## Problem to solve
Your answer is to be the exact text of the lines from the one containing "Where should I" through the final line of the entries, restated in full, with pictures omitted.

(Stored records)
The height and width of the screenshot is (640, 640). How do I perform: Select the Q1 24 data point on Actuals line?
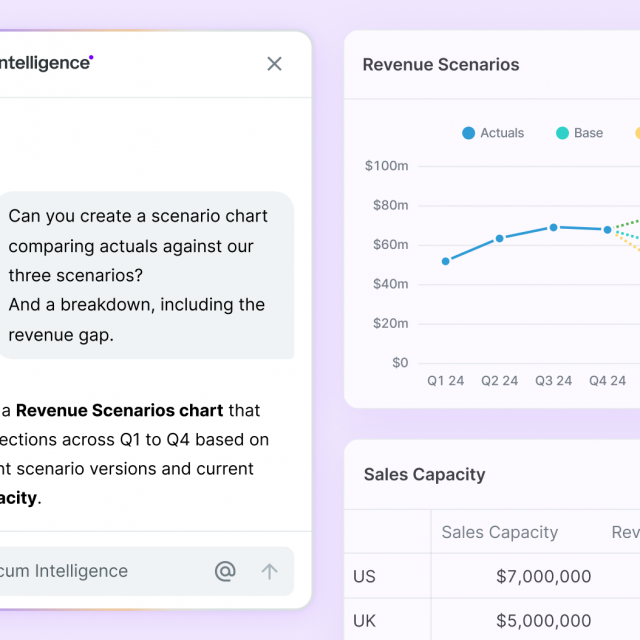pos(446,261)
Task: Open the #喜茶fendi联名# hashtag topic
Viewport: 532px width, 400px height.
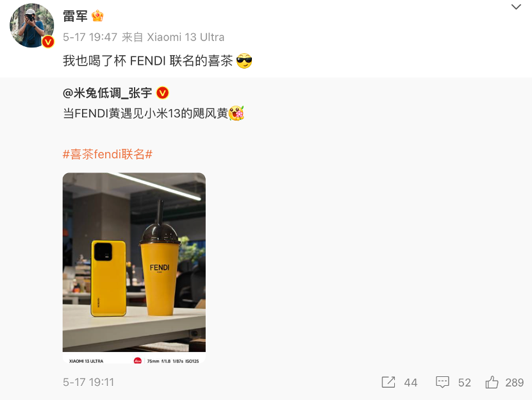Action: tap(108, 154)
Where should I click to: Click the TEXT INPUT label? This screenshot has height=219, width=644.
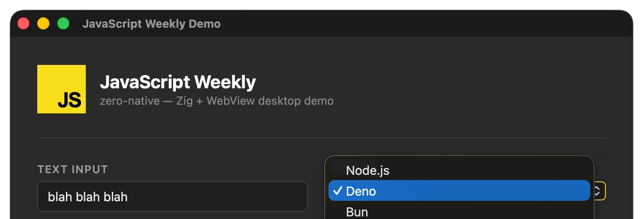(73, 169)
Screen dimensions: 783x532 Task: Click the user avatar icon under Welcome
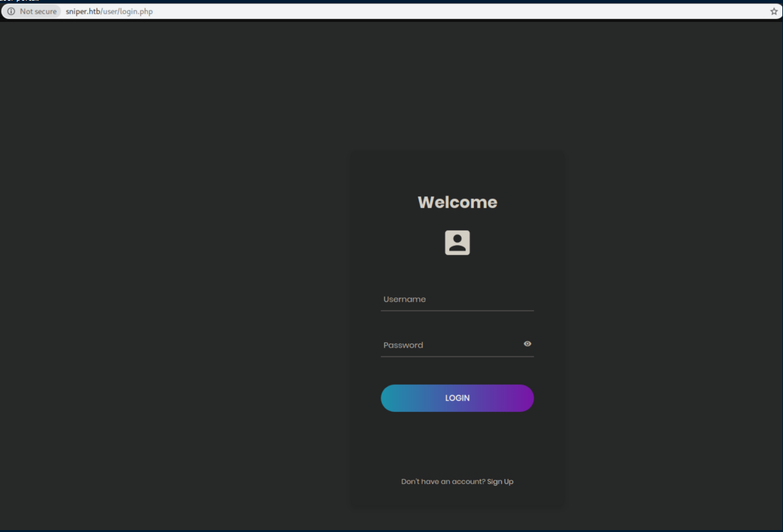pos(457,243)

## Result
Where should I click to: Click the TEXT INPUT label? This screenshot has height=219, width=644.
(73, 169)
Screen dimensions: 783x532 Task: Click the user avatar icon under Welcome
pos(457,243)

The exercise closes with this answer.